Emergency overnight borrowing from the European Central Bank surged, with banks taking over 4 billion euros of overnight funds from the ECB, the highest since mid-May.

The signals coming from Europe set off alarm bells in Asia. Banking sources told Reuters that one bank in the region had cut credit lines to major French lenders, while five others were reviewing trades and counterparty risk.

Investors saw the latest loss of confidence as a sign that few of the problems that brought bank lending screeching to a halt last time around have really gone away.

The market is already broken.
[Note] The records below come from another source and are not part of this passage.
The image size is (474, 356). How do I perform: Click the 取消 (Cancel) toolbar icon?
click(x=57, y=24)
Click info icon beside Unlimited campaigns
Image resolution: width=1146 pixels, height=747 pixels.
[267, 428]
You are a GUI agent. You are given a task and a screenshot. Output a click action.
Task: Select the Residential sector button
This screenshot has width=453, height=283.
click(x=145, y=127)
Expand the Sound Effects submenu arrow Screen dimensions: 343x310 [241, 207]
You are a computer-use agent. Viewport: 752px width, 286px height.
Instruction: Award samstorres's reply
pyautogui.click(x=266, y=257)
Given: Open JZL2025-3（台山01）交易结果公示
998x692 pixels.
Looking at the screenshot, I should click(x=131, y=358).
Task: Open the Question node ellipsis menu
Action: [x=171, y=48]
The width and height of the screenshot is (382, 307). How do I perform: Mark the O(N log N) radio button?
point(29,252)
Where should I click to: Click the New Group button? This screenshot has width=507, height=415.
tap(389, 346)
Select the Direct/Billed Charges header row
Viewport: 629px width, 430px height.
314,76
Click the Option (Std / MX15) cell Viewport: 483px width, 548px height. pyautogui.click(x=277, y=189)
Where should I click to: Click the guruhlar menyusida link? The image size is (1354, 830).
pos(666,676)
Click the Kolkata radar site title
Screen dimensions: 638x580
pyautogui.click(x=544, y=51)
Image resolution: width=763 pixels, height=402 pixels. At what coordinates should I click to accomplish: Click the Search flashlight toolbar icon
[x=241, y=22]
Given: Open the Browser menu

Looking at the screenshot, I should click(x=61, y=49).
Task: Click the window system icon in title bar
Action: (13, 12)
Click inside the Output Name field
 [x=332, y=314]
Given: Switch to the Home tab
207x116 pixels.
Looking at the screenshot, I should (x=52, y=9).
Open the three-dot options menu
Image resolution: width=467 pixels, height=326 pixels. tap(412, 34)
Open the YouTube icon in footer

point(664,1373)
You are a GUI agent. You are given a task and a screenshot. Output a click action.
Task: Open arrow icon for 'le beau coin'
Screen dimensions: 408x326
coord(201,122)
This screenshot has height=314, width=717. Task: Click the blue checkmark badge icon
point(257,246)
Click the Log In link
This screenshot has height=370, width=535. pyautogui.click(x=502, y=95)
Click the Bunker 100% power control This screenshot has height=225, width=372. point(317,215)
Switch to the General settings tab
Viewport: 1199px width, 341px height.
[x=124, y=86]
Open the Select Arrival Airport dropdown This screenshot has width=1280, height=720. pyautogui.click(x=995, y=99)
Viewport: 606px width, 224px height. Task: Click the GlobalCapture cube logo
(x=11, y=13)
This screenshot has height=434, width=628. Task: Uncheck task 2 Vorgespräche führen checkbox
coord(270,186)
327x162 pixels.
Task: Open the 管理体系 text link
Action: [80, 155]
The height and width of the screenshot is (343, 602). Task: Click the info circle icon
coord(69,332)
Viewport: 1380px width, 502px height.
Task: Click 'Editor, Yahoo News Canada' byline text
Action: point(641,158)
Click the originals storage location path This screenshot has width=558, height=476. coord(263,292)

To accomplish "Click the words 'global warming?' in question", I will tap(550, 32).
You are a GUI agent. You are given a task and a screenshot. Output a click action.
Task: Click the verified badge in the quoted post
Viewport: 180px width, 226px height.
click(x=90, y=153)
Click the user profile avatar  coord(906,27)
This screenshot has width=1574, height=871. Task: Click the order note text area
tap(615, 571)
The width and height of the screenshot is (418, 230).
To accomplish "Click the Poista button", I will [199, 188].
It has never fully recovered anyway from 2008. Liquidity comes in fits and starts, and risk appetite in the banks is understandably very modest, said Stephen Snowden, fixed income manager at Aegon Asset Management.

Long-only fund managers are pulling their money out of euro zone banks and sovereigns, worried the region's monetary union has neither the political cohesion nor financial firepower to prevent a re-run of the 2008 credit crunch.

But contrary to popular belief, prime brokers say hedge funds are not behind the recent most dramatic falls among French banks.

SocGen shares closed up 3.7 percent on Thursday after having been down as much as 9 percent, in volume nearly three times the average over the past 90 days.

The European banks index <.SX7P> was 3.9 percent higher, with BNP Paribas about flat, and Credit Agricole finishing up 5.1 percent.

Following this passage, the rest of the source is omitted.